- **WORK TO COMPLETE**
Look through the data below for the line with "Where should I", and transcribe it exactly together with each line after it up to and including the line with "Task: Click the green 编辑 button". Give nothing else.
..............................
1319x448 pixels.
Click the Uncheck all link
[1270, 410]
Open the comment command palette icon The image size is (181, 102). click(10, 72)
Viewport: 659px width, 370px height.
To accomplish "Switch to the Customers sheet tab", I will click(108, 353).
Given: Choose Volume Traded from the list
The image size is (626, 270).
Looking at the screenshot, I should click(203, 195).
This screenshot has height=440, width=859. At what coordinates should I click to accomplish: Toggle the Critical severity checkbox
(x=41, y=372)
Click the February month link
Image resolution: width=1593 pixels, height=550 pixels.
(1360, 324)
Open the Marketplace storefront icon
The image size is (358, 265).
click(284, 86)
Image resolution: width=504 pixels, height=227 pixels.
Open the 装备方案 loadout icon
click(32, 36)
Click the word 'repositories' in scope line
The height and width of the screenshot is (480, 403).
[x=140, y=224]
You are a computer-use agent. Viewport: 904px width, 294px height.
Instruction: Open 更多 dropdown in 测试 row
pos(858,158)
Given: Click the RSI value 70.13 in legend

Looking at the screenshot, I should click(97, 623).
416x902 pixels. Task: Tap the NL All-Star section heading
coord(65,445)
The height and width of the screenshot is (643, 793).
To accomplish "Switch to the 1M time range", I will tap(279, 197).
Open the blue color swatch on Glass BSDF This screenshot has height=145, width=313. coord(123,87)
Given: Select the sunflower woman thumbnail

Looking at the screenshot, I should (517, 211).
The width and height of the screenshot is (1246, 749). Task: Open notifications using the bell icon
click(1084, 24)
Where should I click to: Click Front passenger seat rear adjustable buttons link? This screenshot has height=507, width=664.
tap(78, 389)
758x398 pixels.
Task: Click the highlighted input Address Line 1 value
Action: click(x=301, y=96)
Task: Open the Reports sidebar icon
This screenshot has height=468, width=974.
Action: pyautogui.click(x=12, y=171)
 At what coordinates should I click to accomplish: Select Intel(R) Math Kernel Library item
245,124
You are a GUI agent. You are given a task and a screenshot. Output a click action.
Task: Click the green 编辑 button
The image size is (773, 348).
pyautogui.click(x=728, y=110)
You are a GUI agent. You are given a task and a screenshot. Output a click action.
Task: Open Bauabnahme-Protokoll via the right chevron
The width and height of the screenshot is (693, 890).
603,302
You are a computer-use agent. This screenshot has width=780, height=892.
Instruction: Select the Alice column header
..............................
- **RESULT FOR THIS EXERCISE**
Where should I click to: Click Front passenger seat rear adjustable buttons link? This screenshot has height=507, width=664.
tap(78, 389)
758x398 pixels.
Task: Click the highlighted input Address Line 1 value
Action: click(x=301, y=96)
Task: Open the Reports sidebar icon
This screenshot has height=468, width=974.
Action: pyautogui.click(x=12, y=171)
 At what coordinates should I click to accomplish: Select Intel(R) Math Kernel Library item
245,124
You are a GUI agent. You are given a task and a screenshot. Output a click action.
Task: Click the green 编辑 button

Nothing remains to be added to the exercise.